付き添いの四人の内、二人はアガランの家に代々仕える者の子弟で、一緒に養成学校にも通った。
残りの二人、女の子は15歳でサーリといった。
アガラン家の小作人の娘だが、素質があって精霊が見えるというだけで連れてこられた。
「やっぱ魔法使いって必要じゃん?」とはアガランの言葉。
サーリは慣れない山道を一生懸命に歩く。
「アガラン様のお陰で、小作料が安くなったと父も母も喜んでました」
健気なこと言い、おっさんのアドラーは涙を堪える。
最後の一人はサーリの二つ上の兄でハーストといった。
これまた「妹が心配だから……」と、アドラーの涙腺を決壊させる。
「心配すんな! お前の妹に手を出したりはしねーよ。
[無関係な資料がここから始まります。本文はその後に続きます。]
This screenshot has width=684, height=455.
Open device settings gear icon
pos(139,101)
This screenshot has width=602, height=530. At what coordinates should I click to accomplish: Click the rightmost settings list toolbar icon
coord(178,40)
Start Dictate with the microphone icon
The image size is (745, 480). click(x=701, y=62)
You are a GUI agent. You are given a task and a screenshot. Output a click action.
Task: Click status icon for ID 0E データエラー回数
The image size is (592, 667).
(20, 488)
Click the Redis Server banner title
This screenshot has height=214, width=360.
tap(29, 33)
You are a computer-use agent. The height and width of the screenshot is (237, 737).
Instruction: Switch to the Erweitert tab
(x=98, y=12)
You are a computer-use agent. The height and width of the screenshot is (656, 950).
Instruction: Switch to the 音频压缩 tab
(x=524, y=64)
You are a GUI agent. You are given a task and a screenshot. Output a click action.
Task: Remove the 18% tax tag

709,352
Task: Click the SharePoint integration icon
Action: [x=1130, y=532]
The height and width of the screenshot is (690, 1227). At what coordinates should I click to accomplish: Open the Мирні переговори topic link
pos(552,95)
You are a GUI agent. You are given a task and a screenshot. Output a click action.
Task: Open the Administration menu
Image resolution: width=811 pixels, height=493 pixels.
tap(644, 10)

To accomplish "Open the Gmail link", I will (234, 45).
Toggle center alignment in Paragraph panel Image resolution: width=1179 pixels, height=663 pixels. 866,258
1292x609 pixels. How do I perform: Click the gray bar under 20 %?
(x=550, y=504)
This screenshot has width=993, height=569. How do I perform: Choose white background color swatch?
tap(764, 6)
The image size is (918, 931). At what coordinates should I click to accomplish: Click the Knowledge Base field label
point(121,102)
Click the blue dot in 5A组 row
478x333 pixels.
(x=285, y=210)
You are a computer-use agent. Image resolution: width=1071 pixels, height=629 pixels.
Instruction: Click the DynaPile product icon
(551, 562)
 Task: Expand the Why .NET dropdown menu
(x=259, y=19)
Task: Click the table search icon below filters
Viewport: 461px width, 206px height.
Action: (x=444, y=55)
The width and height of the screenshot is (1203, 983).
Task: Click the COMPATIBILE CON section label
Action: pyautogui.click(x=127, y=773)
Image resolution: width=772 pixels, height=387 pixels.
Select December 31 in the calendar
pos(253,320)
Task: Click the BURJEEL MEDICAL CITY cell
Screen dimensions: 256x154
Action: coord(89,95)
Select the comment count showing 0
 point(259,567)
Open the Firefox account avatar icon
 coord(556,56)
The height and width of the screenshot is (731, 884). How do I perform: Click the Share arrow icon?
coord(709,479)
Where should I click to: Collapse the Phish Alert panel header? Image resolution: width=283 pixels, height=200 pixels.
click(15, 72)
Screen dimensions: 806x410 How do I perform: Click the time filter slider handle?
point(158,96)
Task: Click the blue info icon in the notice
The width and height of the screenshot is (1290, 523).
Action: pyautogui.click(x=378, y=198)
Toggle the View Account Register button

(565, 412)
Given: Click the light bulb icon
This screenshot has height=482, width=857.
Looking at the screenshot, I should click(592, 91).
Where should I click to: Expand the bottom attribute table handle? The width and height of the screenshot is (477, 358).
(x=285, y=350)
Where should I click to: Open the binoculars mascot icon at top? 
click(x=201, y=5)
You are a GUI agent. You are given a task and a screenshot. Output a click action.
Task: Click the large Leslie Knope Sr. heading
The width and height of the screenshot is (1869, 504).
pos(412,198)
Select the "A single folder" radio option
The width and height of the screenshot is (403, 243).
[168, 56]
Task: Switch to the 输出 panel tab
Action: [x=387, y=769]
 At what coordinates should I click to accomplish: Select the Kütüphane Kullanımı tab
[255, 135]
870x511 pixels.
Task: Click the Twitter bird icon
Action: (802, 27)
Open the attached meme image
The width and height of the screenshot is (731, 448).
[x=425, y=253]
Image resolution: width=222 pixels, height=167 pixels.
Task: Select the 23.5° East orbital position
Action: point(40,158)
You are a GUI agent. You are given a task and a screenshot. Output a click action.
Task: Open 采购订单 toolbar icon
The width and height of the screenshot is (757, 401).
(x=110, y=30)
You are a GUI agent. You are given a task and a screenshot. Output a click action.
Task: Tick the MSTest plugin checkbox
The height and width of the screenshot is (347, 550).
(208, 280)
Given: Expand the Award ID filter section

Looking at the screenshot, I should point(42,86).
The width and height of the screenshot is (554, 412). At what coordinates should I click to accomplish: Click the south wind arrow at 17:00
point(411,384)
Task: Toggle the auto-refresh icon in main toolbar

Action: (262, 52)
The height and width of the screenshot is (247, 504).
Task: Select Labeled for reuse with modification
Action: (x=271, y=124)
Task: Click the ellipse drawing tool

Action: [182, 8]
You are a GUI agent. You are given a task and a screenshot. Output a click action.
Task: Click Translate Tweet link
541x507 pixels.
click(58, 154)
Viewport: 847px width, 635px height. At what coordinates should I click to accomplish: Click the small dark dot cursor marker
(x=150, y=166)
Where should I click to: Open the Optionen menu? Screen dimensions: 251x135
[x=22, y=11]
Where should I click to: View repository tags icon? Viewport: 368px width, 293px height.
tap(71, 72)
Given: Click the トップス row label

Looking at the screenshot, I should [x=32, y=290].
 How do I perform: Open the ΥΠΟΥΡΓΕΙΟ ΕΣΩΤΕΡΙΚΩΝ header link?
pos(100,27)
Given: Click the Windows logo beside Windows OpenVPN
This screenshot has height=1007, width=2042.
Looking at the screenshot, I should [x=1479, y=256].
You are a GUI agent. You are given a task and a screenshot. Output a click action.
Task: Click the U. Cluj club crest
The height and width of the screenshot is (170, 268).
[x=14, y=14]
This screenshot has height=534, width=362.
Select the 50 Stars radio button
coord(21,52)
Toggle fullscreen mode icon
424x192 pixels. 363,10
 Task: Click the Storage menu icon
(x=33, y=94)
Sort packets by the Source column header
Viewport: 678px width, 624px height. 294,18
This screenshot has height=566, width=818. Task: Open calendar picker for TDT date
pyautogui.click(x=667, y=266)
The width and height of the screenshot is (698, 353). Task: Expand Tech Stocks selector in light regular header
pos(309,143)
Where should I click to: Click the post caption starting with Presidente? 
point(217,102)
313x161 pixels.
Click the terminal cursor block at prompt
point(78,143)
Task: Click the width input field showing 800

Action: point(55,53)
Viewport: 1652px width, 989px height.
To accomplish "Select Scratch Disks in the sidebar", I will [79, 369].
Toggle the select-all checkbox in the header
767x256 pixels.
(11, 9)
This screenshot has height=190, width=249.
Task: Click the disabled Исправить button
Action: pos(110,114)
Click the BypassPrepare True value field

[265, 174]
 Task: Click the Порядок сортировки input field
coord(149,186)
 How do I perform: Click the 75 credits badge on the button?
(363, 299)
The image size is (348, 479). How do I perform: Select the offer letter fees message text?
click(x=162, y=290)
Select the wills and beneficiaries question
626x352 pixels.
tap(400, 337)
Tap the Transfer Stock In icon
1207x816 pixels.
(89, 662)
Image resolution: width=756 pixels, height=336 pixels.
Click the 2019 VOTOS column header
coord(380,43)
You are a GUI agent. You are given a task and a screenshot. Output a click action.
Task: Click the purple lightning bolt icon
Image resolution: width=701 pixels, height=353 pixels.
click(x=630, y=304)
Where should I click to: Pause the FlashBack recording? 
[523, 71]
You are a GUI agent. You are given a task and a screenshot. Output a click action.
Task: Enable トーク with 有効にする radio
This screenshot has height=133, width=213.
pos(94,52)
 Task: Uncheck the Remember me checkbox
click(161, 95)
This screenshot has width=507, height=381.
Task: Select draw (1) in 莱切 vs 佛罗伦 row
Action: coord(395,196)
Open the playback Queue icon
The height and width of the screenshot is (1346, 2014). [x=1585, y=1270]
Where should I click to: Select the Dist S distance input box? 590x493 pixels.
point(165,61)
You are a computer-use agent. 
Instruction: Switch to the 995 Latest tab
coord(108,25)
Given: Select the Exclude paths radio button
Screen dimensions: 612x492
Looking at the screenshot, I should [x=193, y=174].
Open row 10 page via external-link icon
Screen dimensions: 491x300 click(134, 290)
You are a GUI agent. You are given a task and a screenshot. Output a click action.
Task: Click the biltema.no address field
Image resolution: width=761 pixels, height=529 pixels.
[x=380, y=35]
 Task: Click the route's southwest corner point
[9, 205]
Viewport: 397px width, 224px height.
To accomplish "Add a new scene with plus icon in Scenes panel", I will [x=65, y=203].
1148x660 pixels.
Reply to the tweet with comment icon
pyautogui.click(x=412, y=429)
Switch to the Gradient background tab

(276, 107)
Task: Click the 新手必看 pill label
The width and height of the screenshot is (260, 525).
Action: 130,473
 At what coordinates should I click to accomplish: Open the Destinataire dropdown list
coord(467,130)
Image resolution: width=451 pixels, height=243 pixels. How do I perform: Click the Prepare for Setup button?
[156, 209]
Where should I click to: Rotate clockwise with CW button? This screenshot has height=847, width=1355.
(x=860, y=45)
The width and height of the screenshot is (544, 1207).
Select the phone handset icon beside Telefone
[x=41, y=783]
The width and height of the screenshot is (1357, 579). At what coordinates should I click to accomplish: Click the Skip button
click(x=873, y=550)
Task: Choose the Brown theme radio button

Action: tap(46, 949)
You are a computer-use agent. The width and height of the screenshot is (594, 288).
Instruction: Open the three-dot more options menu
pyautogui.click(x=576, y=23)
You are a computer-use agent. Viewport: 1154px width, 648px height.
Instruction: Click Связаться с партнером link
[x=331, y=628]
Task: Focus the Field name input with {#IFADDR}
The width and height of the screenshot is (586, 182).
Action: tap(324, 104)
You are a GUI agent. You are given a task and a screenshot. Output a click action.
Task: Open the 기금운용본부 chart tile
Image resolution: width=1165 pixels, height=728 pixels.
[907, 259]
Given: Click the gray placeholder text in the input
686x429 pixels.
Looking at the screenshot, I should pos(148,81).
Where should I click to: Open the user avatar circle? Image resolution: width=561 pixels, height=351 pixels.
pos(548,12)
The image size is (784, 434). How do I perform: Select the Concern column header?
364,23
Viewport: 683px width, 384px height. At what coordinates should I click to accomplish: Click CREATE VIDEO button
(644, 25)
正式な団になったら、村の若い者を集めて一気に頂点目指すんだからな!」
若く希望に溢れる冒険者団の卵であったが……。
『し、素人の集まりじゃないか、恨みますよ。テレーザさん!』
これから向かう小さなダンジョンが、彼らに見合った安全な場所であることを、アドラーは心の底から願った。